There are inconsistencies in the literature with regard to a STIM safety threshold [36, 37]. However, it does appear that most authors hover around 8 mA as a threshold to denote what is considered safe for the patient, with anything below 8 mA being potentially harmful, especially with the lumbar pedicle screws in which the test has a higher sensitivity and specificity [13, 37, 38]. Screw placement was acceptable and considered safe in both cohorts based on the average STIM thresholds (34 and 30 mA). However, since there were significantly higher STIM scores in the robotic group even though the screws were significantly larger, these results suggest that robotic assistance allows for larger screws to be placed without compromising patient safety.

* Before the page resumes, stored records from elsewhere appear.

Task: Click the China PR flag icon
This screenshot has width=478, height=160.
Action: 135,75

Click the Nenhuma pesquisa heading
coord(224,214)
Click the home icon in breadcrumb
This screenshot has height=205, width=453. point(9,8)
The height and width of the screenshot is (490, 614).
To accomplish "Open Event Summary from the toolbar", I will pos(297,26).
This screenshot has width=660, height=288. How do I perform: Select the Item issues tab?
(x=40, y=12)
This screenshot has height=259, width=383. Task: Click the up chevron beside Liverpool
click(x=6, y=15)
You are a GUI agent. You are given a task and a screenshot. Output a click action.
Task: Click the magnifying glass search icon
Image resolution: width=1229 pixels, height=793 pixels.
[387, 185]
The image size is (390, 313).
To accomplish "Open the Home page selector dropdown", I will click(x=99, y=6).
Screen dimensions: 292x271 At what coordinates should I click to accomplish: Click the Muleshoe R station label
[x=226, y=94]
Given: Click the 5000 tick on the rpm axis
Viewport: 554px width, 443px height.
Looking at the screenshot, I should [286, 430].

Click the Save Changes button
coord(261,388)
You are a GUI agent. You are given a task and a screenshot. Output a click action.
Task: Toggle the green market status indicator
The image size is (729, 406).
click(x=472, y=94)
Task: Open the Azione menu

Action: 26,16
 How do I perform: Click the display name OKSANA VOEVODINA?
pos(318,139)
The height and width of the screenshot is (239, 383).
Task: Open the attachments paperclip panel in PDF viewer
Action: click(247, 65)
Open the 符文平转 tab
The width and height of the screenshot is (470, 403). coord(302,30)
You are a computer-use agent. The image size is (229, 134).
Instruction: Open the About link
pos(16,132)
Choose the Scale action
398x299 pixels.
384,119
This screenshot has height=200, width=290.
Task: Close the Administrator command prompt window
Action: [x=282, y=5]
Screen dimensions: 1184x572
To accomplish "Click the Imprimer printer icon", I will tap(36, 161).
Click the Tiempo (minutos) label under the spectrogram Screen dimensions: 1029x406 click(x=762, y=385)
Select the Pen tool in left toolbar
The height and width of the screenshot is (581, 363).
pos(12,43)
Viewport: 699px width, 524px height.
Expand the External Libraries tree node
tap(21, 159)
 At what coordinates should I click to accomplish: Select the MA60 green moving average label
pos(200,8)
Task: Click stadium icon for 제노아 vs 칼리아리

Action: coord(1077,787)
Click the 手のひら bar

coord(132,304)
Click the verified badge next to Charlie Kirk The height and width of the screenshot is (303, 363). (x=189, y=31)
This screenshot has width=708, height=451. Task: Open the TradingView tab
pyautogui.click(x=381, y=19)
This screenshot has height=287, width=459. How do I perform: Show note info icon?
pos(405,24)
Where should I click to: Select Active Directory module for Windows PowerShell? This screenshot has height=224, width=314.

These results should be interpreted within the confines of study limitations. The generalizability of these results is limited, as the current study is a retrospective review of data from a single surgeon at a single facility. These data suggest that the robotic technique may limit future problems and the need for additional surgery, since one patient in the non-robotic group required revision surgery within 1.5 years after the primary surgery, while no robotic surgery patients required revision within the same time frame. Future studies are needed, however, to determine conclusively if the larger pedicle screw sizes made possible with robotic technology actually translate into improved long-term clinical outcomes. The high STIM thresholds in this study suggest that the robotic technique allows for insertion of large screws without compromising safety.

Conclusion

The results of the present study indicate that the use of robotic navigation and guidance during spinal surgery allows larger pedicle screws to be inserted without compromising safety, as determined by the surrogate marker of STIM threshold values.